Key to the improvement is using hundreds of light-emitting diodes as a backlight rather than a pair of fluorescent tubes. The method should improve architectural rendering, and flight and vehicle simulators. It also promises to prove viewing medical imaging data, which, because of the limitations of today's computer displays, is often broken up into many pictures that show a series of brightness ranges.
Technology Review / TRN    Sep 10, 2003 back to top

Palm-tops to beat nicotine craving
Looking at simple flickering images, or conjuring up mental pictures, can help stop cigarette cravings, researchers at the University of Sheffield, UK, have discovered. The team hope the trick could assist people in stopping smoking. If so, they plan to develop a palm-top application for would-be quitters to look at during a craving.

The researchers asked a group of 40 smokers to imagine either sounds, or images. Half the subjects smoked before the test, while half abstained. Subjects then had to rate their cravings. For abstainers who pictured visual images, cravings fell away after one minute of imagery, and they ended the test with cravings rated as low as those who had actually had a cigarette. Smoke-free people who thought of sounds had moderate cravings throughout the experiment.

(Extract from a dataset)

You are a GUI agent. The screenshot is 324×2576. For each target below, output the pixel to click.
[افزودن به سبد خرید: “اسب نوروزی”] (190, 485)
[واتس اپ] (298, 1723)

The team also found that asking people to look at a screen of flickering black and white squares worked as well as mental imagery. A program to display the flashing pattern on palm-top computers might give people a portable way of using the technique while trying to stop smoking.
New Scientist    Sep 11, 2003 back to top

'Reflectoporn' is new craze on eBay
Internet auction site eBay has been hit by a new craze in which sellers appear naked in reflections on goods they're selling. 'Reflectoporn' is said to have started in the US and now British exhibitionists have caught on.

Sellers take a photo of the object they are auctioning in the nude - and their naked body is reflected in its polished surface. Naked bodies have been spotted on electric guitars, knives and forks. The craze was spotted by experts at web magazine Internet.

An eBay spokesman said users are banned from selling erotica or sexually oriented materials, and are not allowed to depict genitalia. 'If we become aware of any item listed for sale on the site that breaches this policy, it will be removed,' he said.